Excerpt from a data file
━━━━━━━━━━━━━━━━━━━━━━━━━━━━━━
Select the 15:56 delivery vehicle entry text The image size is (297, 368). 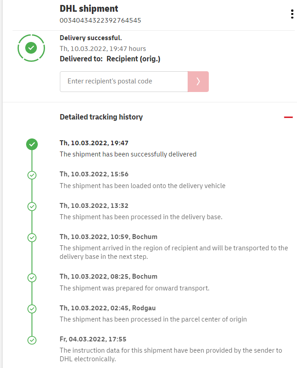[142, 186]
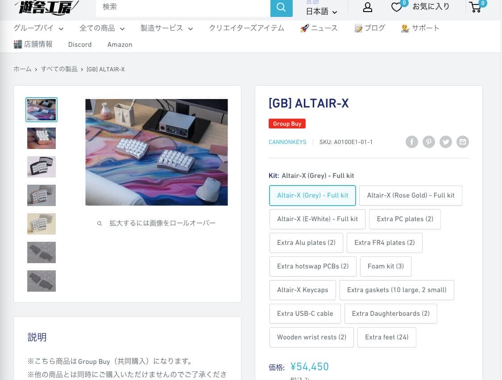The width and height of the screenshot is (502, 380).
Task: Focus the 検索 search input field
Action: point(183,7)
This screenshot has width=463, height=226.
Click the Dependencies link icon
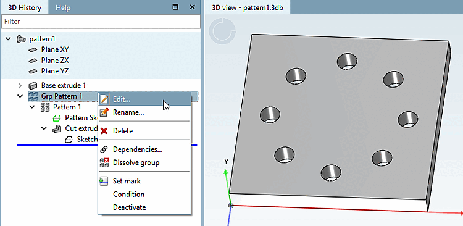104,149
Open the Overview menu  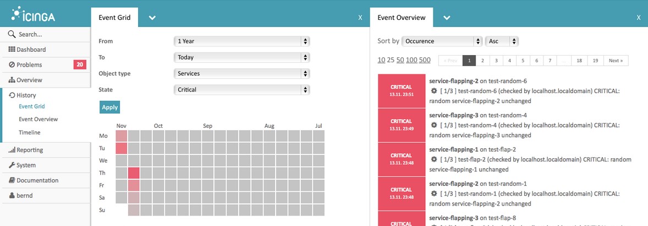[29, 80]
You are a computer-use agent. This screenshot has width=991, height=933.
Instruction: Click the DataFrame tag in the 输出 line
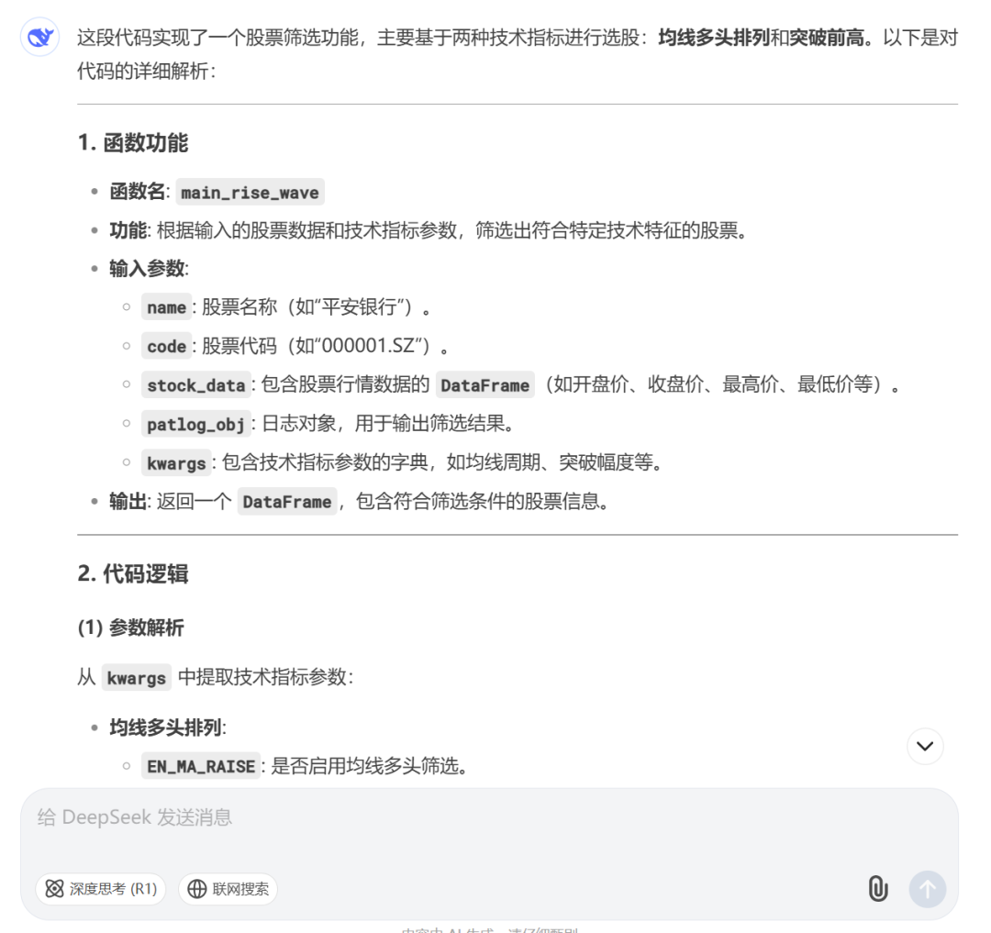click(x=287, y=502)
━━━━━━━━━━━━━━━━━━━━━━━━━━━━━━
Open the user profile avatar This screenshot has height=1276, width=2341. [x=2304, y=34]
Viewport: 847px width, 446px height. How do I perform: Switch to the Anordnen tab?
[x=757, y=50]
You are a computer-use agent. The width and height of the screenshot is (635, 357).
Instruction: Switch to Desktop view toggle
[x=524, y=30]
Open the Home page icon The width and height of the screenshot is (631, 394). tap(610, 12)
━━━━━━━━━━━━━━━━━━━━━━━━━━━━━━
Stated task -
Count the lines of the items above that contain the string "Instruction", treating uppercase and lowercase as distinct. Reply with the number only.

Solution to this problem -
2